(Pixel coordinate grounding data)
::::

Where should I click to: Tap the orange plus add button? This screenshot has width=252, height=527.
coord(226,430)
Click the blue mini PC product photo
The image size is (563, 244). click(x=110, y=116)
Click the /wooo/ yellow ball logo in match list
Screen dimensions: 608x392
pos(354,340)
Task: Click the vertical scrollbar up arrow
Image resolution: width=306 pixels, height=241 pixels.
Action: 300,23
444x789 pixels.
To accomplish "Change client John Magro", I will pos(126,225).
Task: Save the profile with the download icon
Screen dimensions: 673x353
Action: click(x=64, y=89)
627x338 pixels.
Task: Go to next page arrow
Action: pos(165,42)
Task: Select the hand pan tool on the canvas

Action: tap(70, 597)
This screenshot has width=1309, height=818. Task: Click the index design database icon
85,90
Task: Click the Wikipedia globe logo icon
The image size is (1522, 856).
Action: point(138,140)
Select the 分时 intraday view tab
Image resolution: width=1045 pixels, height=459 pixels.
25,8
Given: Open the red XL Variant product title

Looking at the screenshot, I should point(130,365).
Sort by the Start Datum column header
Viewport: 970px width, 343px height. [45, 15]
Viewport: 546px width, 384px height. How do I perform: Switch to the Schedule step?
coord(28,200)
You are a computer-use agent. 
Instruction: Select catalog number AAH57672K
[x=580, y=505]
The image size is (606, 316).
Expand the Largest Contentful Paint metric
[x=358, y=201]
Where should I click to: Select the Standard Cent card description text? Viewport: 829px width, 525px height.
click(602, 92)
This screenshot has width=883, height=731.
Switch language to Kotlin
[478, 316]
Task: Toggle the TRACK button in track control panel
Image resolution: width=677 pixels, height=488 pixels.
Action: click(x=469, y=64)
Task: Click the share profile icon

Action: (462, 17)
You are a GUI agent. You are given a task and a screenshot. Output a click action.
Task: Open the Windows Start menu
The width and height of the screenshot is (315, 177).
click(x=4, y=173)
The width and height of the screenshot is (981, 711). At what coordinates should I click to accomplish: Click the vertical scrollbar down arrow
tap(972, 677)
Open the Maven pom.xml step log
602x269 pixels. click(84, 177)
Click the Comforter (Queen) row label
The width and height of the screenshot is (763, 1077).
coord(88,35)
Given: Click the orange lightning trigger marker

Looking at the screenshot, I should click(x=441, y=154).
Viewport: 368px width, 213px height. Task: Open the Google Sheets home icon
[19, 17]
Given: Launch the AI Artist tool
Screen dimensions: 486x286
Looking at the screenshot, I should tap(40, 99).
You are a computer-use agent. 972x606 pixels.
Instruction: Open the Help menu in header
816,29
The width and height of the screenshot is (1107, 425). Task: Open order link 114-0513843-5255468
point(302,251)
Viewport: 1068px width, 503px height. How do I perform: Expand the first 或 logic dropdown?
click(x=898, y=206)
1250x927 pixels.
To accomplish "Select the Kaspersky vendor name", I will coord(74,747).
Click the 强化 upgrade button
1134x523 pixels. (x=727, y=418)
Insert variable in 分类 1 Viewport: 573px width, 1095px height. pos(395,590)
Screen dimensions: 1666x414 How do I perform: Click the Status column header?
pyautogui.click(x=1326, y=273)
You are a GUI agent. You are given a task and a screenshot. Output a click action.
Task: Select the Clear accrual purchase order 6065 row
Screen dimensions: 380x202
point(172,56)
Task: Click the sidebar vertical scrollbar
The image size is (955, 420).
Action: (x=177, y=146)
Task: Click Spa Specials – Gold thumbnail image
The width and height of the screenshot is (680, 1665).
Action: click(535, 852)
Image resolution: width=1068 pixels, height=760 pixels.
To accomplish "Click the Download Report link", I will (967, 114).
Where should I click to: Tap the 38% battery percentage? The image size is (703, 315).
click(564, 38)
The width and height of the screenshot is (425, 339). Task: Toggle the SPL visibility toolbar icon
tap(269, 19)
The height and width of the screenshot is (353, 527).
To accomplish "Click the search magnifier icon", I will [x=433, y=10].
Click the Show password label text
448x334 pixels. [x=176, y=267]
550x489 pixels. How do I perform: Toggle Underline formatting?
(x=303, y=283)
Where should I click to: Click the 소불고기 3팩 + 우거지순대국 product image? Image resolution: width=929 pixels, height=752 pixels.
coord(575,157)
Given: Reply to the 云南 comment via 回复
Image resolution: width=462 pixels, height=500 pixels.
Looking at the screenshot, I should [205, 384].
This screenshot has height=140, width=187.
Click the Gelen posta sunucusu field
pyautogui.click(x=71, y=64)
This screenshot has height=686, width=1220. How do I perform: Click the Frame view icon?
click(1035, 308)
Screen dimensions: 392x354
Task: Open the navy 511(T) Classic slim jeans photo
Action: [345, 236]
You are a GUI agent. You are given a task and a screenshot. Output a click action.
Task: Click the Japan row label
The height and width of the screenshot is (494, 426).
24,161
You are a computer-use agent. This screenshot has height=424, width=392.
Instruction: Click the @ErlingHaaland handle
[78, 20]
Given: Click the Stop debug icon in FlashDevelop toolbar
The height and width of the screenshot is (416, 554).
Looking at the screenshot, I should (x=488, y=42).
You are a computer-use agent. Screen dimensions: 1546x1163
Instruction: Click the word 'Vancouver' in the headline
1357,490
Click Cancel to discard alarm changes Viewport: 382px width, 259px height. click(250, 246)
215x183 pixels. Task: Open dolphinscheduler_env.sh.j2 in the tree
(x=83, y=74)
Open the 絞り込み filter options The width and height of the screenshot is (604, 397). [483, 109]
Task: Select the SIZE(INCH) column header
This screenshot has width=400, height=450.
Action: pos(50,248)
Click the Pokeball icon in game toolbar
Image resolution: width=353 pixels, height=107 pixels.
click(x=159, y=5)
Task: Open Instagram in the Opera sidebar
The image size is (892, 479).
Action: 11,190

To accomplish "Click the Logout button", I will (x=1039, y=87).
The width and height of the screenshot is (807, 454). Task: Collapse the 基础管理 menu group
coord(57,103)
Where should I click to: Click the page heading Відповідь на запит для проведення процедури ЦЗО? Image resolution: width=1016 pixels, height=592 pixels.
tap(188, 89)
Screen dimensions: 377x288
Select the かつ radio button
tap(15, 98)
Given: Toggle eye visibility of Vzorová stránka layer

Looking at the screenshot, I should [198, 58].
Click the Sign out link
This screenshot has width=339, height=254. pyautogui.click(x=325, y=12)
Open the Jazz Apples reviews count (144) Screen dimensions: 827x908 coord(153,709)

::::

## Your instructions
Restate each entry word for word.

## The completed task
Where should I click to: Tap the orange plus add button? This screenshot has width=252, height=527.
coord(226,430)
Click the blue mini PC product photo
The image size is (563, 244). click(x=110, y=116)
Click the /wooo/ yellow ball logo in match list
Screen dimensions: 608x392
pos(354,340)
Task: Click the vertical scrollbar up arrow
Image resolution: width=306 pixels, height=241 pixels.
Action: 300,23
444x789 pixels.
To accomplish "Change client John Magro", I will pos(126,225).
Task: Save the profile with the download icon
Screen dimensions: 673x353
Action: click(x=64, y=89)
627x338 pixels.
Task: Go to next page arrow
Action: pos(165,42)
Task: Select the hand pan tool on the canvas

Action: tap(70, 597)
This screenshot has width=1309, height=818. Task: Click the index design database icon
85,90
Task: Click the Wikipedia globe logo icon
The image size is (1522, 856).
Action: point(138,140)
Select the 分时 intraday view tab
Image resolution: width=1045 pixels, height=459 pixels.
25,8
Given: Open the red XL Variant product title

Looking at the screenshot, I should point(130,365).
Sort by the Start Datum column header
Viewport: 970px width, 343px height. [45, 15]
Viewport: 546px width, 384px height. How do I perform: Switch to the Schedule step?
coord(28,200)
You are a computer-use agent. 
Instruction: Select catalog number AAH57672K
[x=580, y=505]
The image size is (606, 316).
Expand the Largest Contentful Paint metric
[x=358, y=201]
Where should I click to: Select the Standard Cent card description text? Viewport: 829px width, 525px height.
click(602, 92)
This screenshot has width=883, height=731.
Switch language to Kotlin
[478, 316]
Task: Toggle the TRACK button in track control panel
Image resolution: width=677 pixels, height=488 pixels.
Action: click(x=469, y=64)
Task: Click the share profile icon

Action: (462, 17)
You are a GUI agent. You are given a task and a screenshot. Output a click action.
Task: Open the Windows Start menu
The width and height of the screenshot is (315, 177).
click(x=4, y=173)
The width and height of the screenshot is (981, 711). At what coordinates should I click to accomplish: Click the vertical scrollbar down arrow
tap(972, 677)
Open the Maven pom.xml step log
602x269 pixels. click(84, 177)
Click the Comforter (Queen) row label
The width and height of the screenshot is (763, 1077).
coord(88,35)
Given: Click the orange lightning trigger marker

Looking at the screenshot, I should click(x=441, y=154).
Viewport: 368px width, 213px height. Task: Open the Google Sheets home icon
[19, 17]
Given: Launch the AI Artist tool
Screen dimensions: 486x286
Looking at the screenshot, I should tap(40, 99).
You are a computer-use agent. 972x606 pixels.
Instruction: Open the Help menu in header
816,29
The width and height of the screenshot is (1107, 425). Task: Open order link 114-0513843-5255468
point(302,251)
Viewport: 1068px width, 503px height. How do I perform: Expand the first 或 logic dropdown?
click(x=898, y=206)
1250x927 pixels.
To accomplish "Select the Kaspersky vendor name", I will coord(74,747).
Click the 强化 upgrade button
1134x523 pixels. (x=727, y=418)
Insert variable in 分类 1 Viewport: 573px width, 1095px height. pos(395,590)
Screen dimensions: 1666x414 How do I perform: Click the Status column header?
pyautogui.click(x=1326, y=273)
You are a GUI agent. You are given a task and a screenshot. Output a click action.
Task: Select the Clear accrual purchase order 6065 row
Screen dimensions: 380x202
point(172,56)
Task: Click the sidebar vertical scrollbar
The image size is (955, 420).
Action: (x=177, y=146)
Task: Click Spa Specials – Gold thumbnail image
The width and height of the screenshot is (680, 1665).
Action: click(535, 852)
Image resolution: width=1068 pixels, height=760 pixels.
To accomplish "Click the Download Report link", I will (967, 114).
Where should I click to: Tap the 38% battery percentage? The image size is (703, 315).
click(564, 38)
The width and height of the screenshot is (425, 339). Task: Toggle the SPL visibility toolbar icon
tap(269, 19)
The height and width of the screenshot is (353, 527).
To accomplish "Click the search magnifier icon", I will [x=433, y=10].
Click the Show password label text
448x334 pixels. [x=176, y=267]
550x489 pixels. How do I perform: Toggle Underline formatting?
(x=303, y=283)
Where should I click to: Click the 소불고기 3팩 + 우거지순대국 product image? Image resolution: width=929 pixels, height=752 pixels.
coord(575,157)
Given: Reply to the 云南 comment via 回复
Image resolution: width=462 pixels, height=500 pixels.
Looking at the screenshot, I should [205, 384].
This screenshot has height=140, width=187.
Click the Gelen posta sunucusu field
pyautogui.click(x=71, y=64)
This screenshot has height=686, width=1220. How do I perform: Click the Frame view icon?
click(1035, 308)
Screen dimensions: 392x354
Task: Open the navy 511(T) Classic slim jeans photo
Action: [345, 236]
You are a GUI agent. You are given a task and a screenshot. Output a click action.
Task: Click the Japan row label
The height and width of the screenshot is (494, 426).
24,161
You are a computer-use agent. This screenshot has height=424, width=392.
Instruction: Click the @ErlingHaaland handle
[78, 20]
Given: Click the Stop debug icon in FlashDevelop toolbar
The height and width of the screenshot is (416, 554).
Looking at the screenshot, I should (x=488, y=42).
You are a computer-use agent. Screen dimensions: 1546x1163
Instruction: Click the word 'Vancouver' in the headline
1357,490
Click Cancel to discard alarm changes Viewport: 382px width, 259px height. click(250, 246)
215x183 pixels. Task: Open dolphinscheduler_env.sh.j2 in the tree
(x=83, y=74)
Open the 絞り込み filter options The width and height of the screenshot is (604, 397). [483, 109]
Task: Select the SIZE(INCH) column header
This screenshot has width=400, height=450.
Action: pos(50,248)
Click the Pokeball icon in game toolbar
Image resolution: width=353 pixels, height=107 pixels.
click(x=159, y=5)
Task: Open Instagram in the Opera sidebar
The image size is (892, 479).
Action: 11,190

To accomplish "Click the Logout button", I will (x=1039, y=87).
The width and height of the screenshot is (807, 454). Task: Collapse the 基础管理 menu group
coord(57,103)
Where should I click to: Click the page heading Відповідь на запит для проведення процедури ЦЗО? Image resolution: width=1016 pixels, height=592 pixels.
tap(188, 89)
Screen dimensions: 377x288
Select the かつ radio button
tap(15, 98)
Given: Toggle eye visibility of Vzorová stránka layer

Looking at the screenshot, I should [198, 58].
Click the Sign out link
This screenshot has width=339, height=254. pyautogui.click(x=325, y=12)
Open the Jazz Apples reviews count (144) Screen dimensions: 827x908 coord(153,709)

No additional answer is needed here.